▶ **Task**: Write how many lines in the records below include the string "agent". No other text should be given.

[Excerpted data]

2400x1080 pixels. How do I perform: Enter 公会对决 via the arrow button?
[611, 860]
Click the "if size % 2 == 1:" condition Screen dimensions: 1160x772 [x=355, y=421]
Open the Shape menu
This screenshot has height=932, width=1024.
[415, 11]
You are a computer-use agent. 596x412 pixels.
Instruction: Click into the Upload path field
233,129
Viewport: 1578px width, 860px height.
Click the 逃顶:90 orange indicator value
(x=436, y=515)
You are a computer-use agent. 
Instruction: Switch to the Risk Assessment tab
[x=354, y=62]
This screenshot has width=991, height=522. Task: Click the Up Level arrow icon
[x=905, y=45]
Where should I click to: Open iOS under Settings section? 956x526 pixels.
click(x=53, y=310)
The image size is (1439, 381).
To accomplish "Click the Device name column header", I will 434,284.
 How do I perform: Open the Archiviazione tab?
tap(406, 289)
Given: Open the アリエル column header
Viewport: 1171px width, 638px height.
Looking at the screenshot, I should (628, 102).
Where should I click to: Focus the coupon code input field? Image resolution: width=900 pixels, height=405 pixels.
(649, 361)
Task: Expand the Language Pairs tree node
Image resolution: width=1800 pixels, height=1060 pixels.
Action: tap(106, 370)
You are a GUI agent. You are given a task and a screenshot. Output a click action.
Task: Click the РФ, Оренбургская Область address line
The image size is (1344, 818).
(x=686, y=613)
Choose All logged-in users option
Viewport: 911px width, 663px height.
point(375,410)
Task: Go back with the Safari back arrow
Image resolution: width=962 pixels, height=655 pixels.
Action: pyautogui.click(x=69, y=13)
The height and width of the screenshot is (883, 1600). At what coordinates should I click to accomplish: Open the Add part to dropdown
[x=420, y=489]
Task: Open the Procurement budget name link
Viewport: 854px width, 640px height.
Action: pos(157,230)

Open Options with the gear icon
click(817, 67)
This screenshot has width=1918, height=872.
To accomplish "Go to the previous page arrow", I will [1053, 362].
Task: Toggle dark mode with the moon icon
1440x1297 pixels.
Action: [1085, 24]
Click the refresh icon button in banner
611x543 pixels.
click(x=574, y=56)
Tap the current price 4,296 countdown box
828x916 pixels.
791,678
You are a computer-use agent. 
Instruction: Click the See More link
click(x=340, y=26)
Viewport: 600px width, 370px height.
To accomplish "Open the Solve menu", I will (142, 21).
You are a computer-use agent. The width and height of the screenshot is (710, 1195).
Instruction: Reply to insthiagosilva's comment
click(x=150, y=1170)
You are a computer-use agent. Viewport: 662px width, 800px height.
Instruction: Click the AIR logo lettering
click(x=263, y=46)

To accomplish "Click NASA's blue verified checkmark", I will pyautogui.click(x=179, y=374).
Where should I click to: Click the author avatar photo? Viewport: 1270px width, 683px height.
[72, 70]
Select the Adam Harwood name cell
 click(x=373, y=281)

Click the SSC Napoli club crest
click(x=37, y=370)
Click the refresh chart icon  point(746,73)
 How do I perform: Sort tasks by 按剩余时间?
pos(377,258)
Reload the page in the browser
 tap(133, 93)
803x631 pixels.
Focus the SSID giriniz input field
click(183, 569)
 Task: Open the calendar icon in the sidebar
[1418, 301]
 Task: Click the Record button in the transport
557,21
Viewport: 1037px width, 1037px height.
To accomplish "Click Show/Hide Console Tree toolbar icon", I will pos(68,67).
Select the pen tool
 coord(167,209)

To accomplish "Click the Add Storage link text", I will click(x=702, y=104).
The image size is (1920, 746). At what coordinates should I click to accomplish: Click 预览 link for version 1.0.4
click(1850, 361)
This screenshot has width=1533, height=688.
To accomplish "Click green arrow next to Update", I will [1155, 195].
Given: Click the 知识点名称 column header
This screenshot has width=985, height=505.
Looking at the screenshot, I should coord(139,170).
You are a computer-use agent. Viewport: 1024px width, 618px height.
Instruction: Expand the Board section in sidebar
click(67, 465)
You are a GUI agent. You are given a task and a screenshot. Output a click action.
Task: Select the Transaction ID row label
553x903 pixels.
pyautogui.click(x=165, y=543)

[/Excerpted data]

▶ **Finished task**: 8